21 июля 1941 года Маше исполнится 14 лет. Этот день она вместе с мамой, сестрами и братиком встретит в Вильнюсе, оккупированном гитлеровцами; в сентябре немцы сгонят 80 тысяч евреев в гетто. Машу ждут 45 месяцев мук, непосильных и зрелому человеку, — голод, физическая работа, от которой падают крепкие взрослые женщины, побои, издевательства, ежедневное ожидание смерти (слабых, больных, детей, стариков, просто заложников систематически вывозят из гетто в Понары — там расстреливают).

От 80 тысяч к весне 1945-го останется несколько сотен полутрупов. Мама, сестра, брат Маши погибнут в гетто, старшей сестре удастся бежать.
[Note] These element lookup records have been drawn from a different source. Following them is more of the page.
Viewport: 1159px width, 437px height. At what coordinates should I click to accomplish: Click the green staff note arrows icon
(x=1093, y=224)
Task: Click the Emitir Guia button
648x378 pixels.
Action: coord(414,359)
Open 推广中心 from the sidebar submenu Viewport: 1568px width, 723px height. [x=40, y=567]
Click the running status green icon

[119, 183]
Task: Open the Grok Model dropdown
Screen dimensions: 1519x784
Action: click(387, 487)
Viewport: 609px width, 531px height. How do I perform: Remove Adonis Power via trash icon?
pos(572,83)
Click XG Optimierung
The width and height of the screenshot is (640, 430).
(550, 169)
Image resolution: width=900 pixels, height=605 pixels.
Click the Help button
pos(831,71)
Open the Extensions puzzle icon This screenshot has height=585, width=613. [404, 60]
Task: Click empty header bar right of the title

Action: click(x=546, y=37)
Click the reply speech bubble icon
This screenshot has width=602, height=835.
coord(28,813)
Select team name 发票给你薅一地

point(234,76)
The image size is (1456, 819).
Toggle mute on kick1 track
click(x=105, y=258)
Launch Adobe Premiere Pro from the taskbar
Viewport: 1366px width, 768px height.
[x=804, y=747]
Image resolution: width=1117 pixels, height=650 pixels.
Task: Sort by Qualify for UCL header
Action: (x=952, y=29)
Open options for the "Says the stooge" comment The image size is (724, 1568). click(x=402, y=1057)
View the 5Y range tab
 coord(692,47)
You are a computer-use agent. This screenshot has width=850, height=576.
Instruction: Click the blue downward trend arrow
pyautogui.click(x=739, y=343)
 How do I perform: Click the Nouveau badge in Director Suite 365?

После ликвидации гетто в сентябре 1943 года Машу ждут еще два концлагеря — в Штрасденгофе (под Ригой) и в Штутгофе (Польша) — один страшнее другого, — а в них путь от ворот до газовой камеры…

Когда Красная армия будет уже совсем близко и последних заключенных в бесшумной спешке погонят дальше на Запад, у Маши кончатся силы — сначала женщины еще поволокут ее, но, когда она уже не сможет передвигать ноги и ее оставят в кювете — умирать; Бог, терпеливо взиравший на все, что творится, пошлет ей узницу из Венгрии (все будет, как в тумане, и Маша не узнает ее имени) — она вытащит коченевшую девушку, и вдвоем, опираясь на палки, они поплетутся дальше. На следующий день, 10 марта 1945 года, их спасут бойцы Красной армии…

С первых дней гетто Маша вела дневник (она любила книжки и школьницей писала стихи). Записывала все, что случилось, что видела и слышала; первую тетрадку передала своему учителю Йонайтису (он, чем мог, помогал Маше и ее близким и тетрадку сохранил). Потом Маша писала на обрывках бумажных мешков из-под цемента и все заучивала наизусть — записки могли отобрать, а написанное нужно было сохранить. После освобождения, еще в карантине, Маша переписала весь дневник в три тетради…

Вернувшись в Вильнюс, она доучивалась в школе, работала, потом заочно кончила Литературный институт. В книге «Что было потом», над которой Мария Григорьевна Рольникайте работала немало лет, есть рассказ о том, как в 1946 году в Вильнюс приехал С. М. Михоэлс, великий актер, председатель Еврейского антифашистского комитета СССР. Михоэлс побывал в Вильнюсском еврейском музее, и там ему рассказали о дневнике Маши. Михоэлс захотел его прочесть. Он получил три тетради вечером, за день до возвращения в Москву, и на следующий день сказал Маше: «Я читал до пяти утра. Больше не хватило сил». Третью, непрочтенную, тетрадь Михоэлс увез в Москву. Он знал, какие препятствия чинят выходу «Черной книги» (сборника свидетельств об уничтожении гитлеровцами еврейского населения СССР, составленного под редакцией Ильи Эренбурга и Василия Гроссмана), и поэтому сказал Маше о ее тетрадях: «Издать это сейчас нельзя, — а чтобы подбодрить ее, добавил: — Надо строить новую жизнь, хватит плакать о прошлом». Голос у него был бодрый, а глаза печальные. В январе 1948 года Михоэлса убили, закрыли его театр, а вскоре и Еврейский музей в Вильнюсе…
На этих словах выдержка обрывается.